> [Entries provided]:

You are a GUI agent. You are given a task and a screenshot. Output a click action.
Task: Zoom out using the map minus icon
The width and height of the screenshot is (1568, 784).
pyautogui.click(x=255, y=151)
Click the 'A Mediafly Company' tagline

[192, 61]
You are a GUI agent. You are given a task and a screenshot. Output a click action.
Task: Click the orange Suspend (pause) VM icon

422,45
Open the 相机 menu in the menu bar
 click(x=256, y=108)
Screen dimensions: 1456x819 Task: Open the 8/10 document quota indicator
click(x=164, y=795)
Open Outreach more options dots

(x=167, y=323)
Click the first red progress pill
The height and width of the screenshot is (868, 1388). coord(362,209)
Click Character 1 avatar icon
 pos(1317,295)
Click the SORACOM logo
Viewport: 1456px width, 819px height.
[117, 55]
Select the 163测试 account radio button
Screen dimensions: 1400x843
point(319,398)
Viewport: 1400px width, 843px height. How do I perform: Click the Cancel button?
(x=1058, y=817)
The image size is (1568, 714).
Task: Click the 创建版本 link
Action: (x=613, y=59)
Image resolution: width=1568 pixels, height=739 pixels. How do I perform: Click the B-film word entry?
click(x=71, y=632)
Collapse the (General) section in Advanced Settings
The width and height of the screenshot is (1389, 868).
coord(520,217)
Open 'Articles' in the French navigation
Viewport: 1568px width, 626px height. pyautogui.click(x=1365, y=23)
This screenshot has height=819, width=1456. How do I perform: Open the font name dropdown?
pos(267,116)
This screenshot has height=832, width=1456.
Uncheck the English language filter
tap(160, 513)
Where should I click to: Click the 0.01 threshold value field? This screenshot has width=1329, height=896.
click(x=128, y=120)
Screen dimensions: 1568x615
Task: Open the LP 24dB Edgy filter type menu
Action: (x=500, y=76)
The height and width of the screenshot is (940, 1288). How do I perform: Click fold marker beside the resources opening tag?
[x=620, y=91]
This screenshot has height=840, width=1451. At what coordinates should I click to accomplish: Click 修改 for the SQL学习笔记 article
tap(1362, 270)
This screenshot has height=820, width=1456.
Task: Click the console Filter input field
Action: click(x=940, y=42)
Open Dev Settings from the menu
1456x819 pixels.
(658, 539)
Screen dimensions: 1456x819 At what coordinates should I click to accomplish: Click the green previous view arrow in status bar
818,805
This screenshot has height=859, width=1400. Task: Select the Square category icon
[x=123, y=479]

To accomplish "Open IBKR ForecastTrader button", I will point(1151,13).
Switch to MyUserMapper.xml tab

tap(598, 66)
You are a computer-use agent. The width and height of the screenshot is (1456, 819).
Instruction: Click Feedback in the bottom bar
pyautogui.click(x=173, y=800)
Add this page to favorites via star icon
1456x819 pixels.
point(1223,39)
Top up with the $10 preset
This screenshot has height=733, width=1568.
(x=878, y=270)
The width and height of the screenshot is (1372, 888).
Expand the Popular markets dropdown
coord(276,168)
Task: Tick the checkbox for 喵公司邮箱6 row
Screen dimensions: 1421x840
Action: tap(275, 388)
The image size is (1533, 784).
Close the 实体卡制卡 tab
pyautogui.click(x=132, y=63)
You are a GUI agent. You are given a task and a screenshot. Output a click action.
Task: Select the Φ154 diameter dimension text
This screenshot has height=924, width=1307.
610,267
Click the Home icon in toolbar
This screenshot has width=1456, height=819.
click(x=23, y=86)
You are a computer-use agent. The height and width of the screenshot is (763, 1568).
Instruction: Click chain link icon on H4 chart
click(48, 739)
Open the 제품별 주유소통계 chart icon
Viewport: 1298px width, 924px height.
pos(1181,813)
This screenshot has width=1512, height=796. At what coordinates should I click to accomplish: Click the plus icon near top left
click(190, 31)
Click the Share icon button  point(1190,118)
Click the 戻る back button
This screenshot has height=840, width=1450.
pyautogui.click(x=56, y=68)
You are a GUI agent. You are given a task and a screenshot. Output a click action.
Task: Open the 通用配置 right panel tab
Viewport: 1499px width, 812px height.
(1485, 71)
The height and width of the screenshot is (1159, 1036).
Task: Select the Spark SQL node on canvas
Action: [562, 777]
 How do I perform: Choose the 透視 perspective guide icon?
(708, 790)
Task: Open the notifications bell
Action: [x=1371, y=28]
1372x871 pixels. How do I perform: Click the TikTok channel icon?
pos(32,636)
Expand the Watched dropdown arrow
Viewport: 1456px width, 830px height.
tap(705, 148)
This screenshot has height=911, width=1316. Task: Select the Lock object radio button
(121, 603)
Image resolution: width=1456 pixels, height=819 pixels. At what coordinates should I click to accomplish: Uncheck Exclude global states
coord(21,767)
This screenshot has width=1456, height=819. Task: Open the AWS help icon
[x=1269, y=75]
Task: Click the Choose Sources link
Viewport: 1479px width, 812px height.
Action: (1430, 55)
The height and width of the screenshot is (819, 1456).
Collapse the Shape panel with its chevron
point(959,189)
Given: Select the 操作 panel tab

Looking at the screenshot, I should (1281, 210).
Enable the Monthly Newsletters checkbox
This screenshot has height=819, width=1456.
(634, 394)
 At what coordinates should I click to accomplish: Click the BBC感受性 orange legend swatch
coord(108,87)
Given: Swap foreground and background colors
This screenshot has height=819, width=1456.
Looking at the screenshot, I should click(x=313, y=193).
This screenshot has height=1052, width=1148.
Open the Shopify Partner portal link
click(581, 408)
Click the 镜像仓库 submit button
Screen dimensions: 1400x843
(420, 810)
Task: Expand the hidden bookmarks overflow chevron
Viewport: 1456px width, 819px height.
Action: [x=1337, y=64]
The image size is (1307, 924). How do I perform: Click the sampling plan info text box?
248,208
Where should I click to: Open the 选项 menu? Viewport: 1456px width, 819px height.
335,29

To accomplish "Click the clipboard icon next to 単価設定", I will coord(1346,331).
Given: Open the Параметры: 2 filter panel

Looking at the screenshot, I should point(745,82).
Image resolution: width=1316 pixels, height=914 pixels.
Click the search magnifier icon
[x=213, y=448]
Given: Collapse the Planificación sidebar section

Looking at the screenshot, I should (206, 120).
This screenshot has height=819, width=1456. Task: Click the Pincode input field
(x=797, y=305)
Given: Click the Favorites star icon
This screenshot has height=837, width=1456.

> [Task to complete]:
Where a line of the data holds "checkbox", show that line.

> [Task output]:
Task: Tick the checkbox for 喵公司邮箱6 row
Enable the Monthly Newsletters checkbox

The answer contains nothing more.